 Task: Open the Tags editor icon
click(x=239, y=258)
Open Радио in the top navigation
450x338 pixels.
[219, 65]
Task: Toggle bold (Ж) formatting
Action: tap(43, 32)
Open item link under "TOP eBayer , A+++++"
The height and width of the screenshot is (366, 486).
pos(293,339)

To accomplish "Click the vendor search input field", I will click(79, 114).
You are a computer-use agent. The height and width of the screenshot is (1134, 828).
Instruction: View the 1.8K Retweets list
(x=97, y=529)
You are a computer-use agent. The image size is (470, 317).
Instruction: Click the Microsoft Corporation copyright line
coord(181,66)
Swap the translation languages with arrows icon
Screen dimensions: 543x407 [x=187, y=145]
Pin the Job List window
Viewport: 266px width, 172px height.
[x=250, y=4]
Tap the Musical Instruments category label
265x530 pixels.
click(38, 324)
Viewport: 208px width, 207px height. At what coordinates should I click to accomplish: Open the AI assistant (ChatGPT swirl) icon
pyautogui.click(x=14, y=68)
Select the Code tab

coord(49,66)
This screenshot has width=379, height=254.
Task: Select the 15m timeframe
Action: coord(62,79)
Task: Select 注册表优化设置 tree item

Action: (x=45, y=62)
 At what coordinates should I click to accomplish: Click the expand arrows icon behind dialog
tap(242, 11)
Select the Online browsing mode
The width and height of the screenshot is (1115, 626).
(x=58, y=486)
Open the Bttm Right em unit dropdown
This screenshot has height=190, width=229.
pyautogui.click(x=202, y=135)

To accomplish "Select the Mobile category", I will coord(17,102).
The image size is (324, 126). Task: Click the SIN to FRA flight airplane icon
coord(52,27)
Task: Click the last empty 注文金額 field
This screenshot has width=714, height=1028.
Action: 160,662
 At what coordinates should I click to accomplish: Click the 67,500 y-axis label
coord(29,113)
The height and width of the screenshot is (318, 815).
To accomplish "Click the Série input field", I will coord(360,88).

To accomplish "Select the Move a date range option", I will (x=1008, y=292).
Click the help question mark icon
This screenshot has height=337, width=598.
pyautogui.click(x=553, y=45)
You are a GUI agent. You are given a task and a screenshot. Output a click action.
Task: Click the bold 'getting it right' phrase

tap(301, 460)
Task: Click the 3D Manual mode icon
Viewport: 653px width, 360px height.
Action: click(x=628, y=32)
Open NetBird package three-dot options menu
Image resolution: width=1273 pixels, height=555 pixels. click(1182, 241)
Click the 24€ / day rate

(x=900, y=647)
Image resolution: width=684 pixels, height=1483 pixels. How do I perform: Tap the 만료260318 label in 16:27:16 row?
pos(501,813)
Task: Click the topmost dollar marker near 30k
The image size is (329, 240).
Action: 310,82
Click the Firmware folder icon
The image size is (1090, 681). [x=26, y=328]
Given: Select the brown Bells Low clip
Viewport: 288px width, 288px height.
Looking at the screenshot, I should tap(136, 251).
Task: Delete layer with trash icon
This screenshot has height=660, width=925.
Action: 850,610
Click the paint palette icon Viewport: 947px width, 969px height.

Assigned task
An exact copy of every line above, start to finish, is required.

Completed exercise
 Task: Open the Tags editor icon
click(x=239, y=258)
Open Радио in the top navigation
450x338 pixels.
[219, 65]
Task: Toggle bold (Ж) formatting
Action: tap(43, 32)
Open item link under "TOP eBayer , A+++++"
The height and width of the screenshot is (366, 486).
pos(293,339)

To accomplish "Click the vendor search input field", I will click(79, 114).
You are a computer-use agent. The height and width of the screenshot is (1134, 828).
Instruction: View the 1.8K Retweets list
(x=97, y=529)
You are a computer-use agent. The image size is (470, 317).
Instruction: Click the Microsoft Corporation copyright line
coord(181,66)
Swap the translation languages with arrows icon
Screen dimensions: 543x407 [x=187, y=145]
Pin the Job List window
Viewport: 266px width, 172px height.
[x=250, y=4]
Tap the Musical Instruments category label
265x530 pixels.
click(38, 324)
Viewport: 208px width, 207px height. At what coordinates should I click to accomplish: Open the AI assistant (ChatGPT swirl) icon
pyautogui.click(x=14, y=68)
Select the Code tab

coord(49,66)
This screenshot has width=379, height=254.
Task: Select the 15m timeframe
Action: coord(62,79)
Task: Select 注册表优化设置 tree item

Action: (x=45, y=62)
 At what coordinates should I click to accomplish: Click the expand arrows icon behind dialog
tap(242, 11)
Select the Online browsing mode
The width and height of the screenshot is (1115, 626).
(x=58, y=486)
Open the Bttm Right em unit dropdown
This screenshot has height=190, width=229.
pyautogui.click(x=202, y=135)

To accomplish "Select the Mobile category", I will coord(17,102).
The image size is (324, 126). Task: Click the SIN to FRA flight airplane icon
coord(52,27)
Task: Click the last empty 注文金額 field
This screenshot has width=714, height=1028.
Action: 160,662
 At what coordinates should I click to accomplish: Click the 67,500 y-axis label
coord(29,113)
The height and width of the screenshot is (318, 815).
To accomplish "Click the Série input field", I will coord(360,88).

To accomplish "Select the Move a date range option", I will (x=1008, y=292).
Click the help question mark icon
This screenshot has height=337, width=598.
pyautogui.click(x=553, y=45)
You are a GUI agent. You are given a task and a screenshot. Output a click action.
Task: Click the bold 'getting it right' phrase

tap(301, 460)
Task: Click the 3D Manual mode icon
Viewport: 653px width, 360px height.
Action: click(x=628, y=32)
Open NetBird package three-dot options menu
Image resolution: width=1273 pixels, height=555 pixels. click(1182, 241)
Click the 24€ / day rate

(x=900, y=647)
Image resolution: width=684 pixels, height=1483 pixels. How do I perform: Tap the 만료260318 label in 16:27:16 row?
pos(501,813)
Task: Click the topmost dollar marker near 30k
The image size is (329, 240).
Action: 310,82
Click the Firmware folder icon
The image size is (1090, 681). [x=26, y=328]
Given: Select the brown Bells Low clip
Viewport: 288px width, 288px height.
Looking at the screenshot, I should tap(136, 251).
Task: Delete layer with trash icon
This screenshot has height=660, width=925.
Action: 850,610
Click the paint palette icon Viewport: 947px width, 969px height.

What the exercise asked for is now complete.